- _Directions for this task_: Rewrite every line of the records below, substituting "What is the location of" for each occurrence of "Where is" and leaving everything else unchanged.

[Start of Data shown]

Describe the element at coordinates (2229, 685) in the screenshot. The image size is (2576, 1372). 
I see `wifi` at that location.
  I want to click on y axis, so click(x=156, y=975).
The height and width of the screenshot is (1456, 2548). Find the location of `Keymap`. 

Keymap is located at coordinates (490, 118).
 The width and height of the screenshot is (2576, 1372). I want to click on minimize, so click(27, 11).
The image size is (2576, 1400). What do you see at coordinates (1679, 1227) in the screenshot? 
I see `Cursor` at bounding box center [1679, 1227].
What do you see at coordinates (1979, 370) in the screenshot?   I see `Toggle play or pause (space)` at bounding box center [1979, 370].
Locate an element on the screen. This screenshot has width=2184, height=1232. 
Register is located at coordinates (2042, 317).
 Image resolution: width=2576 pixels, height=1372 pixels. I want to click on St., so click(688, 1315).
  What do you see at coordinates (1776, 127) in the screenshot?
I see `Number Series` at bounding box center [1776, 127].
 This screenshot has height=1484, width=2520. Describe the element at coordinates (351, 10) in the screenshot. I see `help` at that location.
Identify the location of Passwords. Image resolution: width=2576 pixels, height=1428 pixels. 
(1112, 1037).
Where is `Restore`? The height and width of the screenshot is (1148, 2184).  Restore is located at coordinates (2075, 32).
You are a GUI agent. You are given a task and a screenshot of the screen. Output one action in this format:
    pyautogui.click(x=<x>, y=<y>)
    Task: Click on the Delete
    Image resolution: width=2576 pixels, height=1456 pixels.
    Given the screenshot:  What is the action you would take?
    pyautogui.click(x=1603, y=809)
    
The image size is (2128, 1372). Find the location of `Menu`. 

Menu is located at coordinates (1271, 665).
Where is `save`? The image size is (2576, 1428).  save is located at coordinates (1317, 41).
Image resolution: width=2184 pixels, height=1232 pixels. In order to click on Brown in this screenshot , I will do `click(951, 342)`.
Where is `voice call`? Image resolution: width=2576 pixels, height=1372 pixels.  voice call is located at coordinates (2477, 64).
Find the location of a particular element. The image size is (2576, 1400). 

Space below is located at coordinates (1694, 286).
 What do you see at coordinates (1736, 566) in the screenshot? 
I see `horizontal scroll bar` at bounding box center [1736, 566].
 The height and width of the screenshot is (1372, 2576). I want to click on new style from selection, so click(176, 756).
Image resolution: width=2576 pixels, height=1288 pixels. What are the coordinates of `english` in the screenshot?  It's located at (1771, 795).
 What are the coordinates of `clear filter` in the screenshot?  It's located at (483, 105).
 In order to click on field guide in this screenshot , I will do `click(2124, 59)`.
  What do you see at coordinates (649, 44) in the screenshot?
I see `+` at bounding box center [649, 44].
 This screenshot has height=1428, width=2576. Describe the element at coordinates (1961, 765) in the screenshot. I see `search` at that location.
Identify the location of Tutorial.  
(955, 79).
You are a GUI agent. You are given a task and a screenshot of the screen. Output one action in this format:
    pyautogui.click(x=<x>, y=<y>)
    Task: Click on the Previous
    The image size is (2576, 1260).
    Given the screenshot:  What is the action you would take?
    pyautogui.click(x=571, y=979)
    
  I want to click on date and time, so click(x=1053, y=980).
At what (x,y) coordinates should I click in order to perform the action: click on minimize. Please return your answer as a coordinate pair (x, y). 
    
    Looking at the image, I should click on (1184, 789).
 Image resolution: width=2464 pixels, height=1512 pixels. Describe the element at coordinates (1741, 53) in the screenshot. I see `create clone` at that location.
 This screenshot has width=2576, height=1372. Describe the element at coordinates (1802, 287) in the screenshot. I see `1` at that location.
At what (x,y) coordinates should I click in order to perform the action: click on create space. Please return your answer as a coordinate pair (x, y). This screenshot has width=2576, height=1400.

[End of Data shown]

- _Exercise output_:
Describe the element at coordinates (2229, 685) in the screenshot. The image size is (2576, 1372). 
I see `wifi` at that location.
  I want to click on y axis, so click(x=156, y=975).
The height and width of the screenshot is (1456, 2548). Find the location of `Keymap`. 

Keymap is located at coordinates (490, 118).
 The width and height of the screenshot is (2576, 1372). I want to click on minimize, so click(27, 11).
The image size is (2576, 1400). What do you see at coordinates (1679, 1227) in the screenshot? 
I see `Cursor` at bounding box center [1679, 1227].
What do you see at coordinates (1979, 370) in the screenshot?   I see `Toggle play or pause (space)` at bounding box center [1979, 370].
Locate an element on the screen. This screenshot has width=2184, height=1232. 
Register is located at coordinates (2042, 317).
 Image resolution: width=2576 pixels, height=1372 pixels. I want to click on St., so click(688, 1315).
  What do you see at coordinates (1776, 127) in the screenshot?
I see `Number Series` at bounding box center [1776, 127].
 This screenshot has height=1484, width=2520. Describe the element at coordinates (351, 10) in the screenshot. I see `help` at that location.
Identify the location of Passwords. Image resolution: width=2576 pixels, height=1428 pixels. 
(1112, 1037).
What is the location of `Restore`? The height and width of the screenshot is (1148, 2184).  Restore is located at coordinates (2075, 32).
You are a GUI agent. You are given a task and a screenshot of the screen. Output one action in this format:
    pyautogui.click(x=<x>, y=<y>)
    Task: Click on the Delete
    Image resolution: width=2576 pixels, height=1456 pixels.
    Given the screenshot:  What is the action you would take?
    pyautogui.click(x=1603, y=809)
    
The image size is (2128, 1372). Find the location of `Menu`. 

Menu is located at coordinates (1271, 665).
What is the location of `save`? The image size is (2576, 1428).  save is located at coordinates (1317, 41).
Image resolution: width=2184 pixels, height=1232 pixels. In order to click on Brown in this screenshot , I will do `click(951, 342)`.
What is the location of `voice call`? Image resolution: width=2576 pixels, height=1372 pixels.  voice call is located at coordinates (2477, 64).
Find the location of a particular element. The image size is (2576, 1400). 

Space below is located at coordinates (1694, 286).
 What do you see at coordinates (1736, 566) in the screenshot? 
I see `horizontal scroll bar` at bounding box center [1736, 566].
 The height and width of the screenshot is (1372, 2576). I want to click on new style from selection, so click(176, 756).
Image resolution: width=2576 pixels, height=1288 pixels. What are the coordinates of `english` in the screenshot?  It's located at (1771, 795).
 What are the coordinates of `clear filter` in the screenshot?  It's located at (483, 105).
 In order to click on field guide in this screenshot , I will do `click(2124, 59)`.
  What do you see at coordinates (649, 44) in the screenshot?
I see `+` at bounding box center [649, 44].
 This screenshot has height=1428, width=2576. Describe the element at coordinates (1961, 765) in the screenshot. I see `search` at that location.
Identify the location of Tutorial.  
(955, 79).
You are a GUI agent. You are given a task and a screenshot of the screen. Output one action in this format:
    pyautogui.click(x=<x>, y=<y>)
    Task: Click on the Previous
    The image size is (2576, 1260).
    Given the screenshot:  What is the action you would take?
    pyautogui.click(x=571, y=979)
    
  I want to click on date and time, so click(x=1053, y=980).
At what (x,y) coordinates should I click in order to perform the action: click on minimize. Please return your answer as a coordinate pair (x, y). 
    
    Looking at the image, I should click on (1184, 789).
 Image resolution: width=2464 pixels, height=1512 pixels. Describe the element at coordinates (1741, 53) in the screenshot. I see `create clone` at that location.
 This screenshot has width=2576, height=1372. Describe the element at coordinates (1802, 287) in the screenshot. I see `1` at that location.
At what (x,y) coordinates should I click in order to perform the action: click on create space. Please return your answer as a coordinate pair (x, y). This screenshot has width=2576, height=1400.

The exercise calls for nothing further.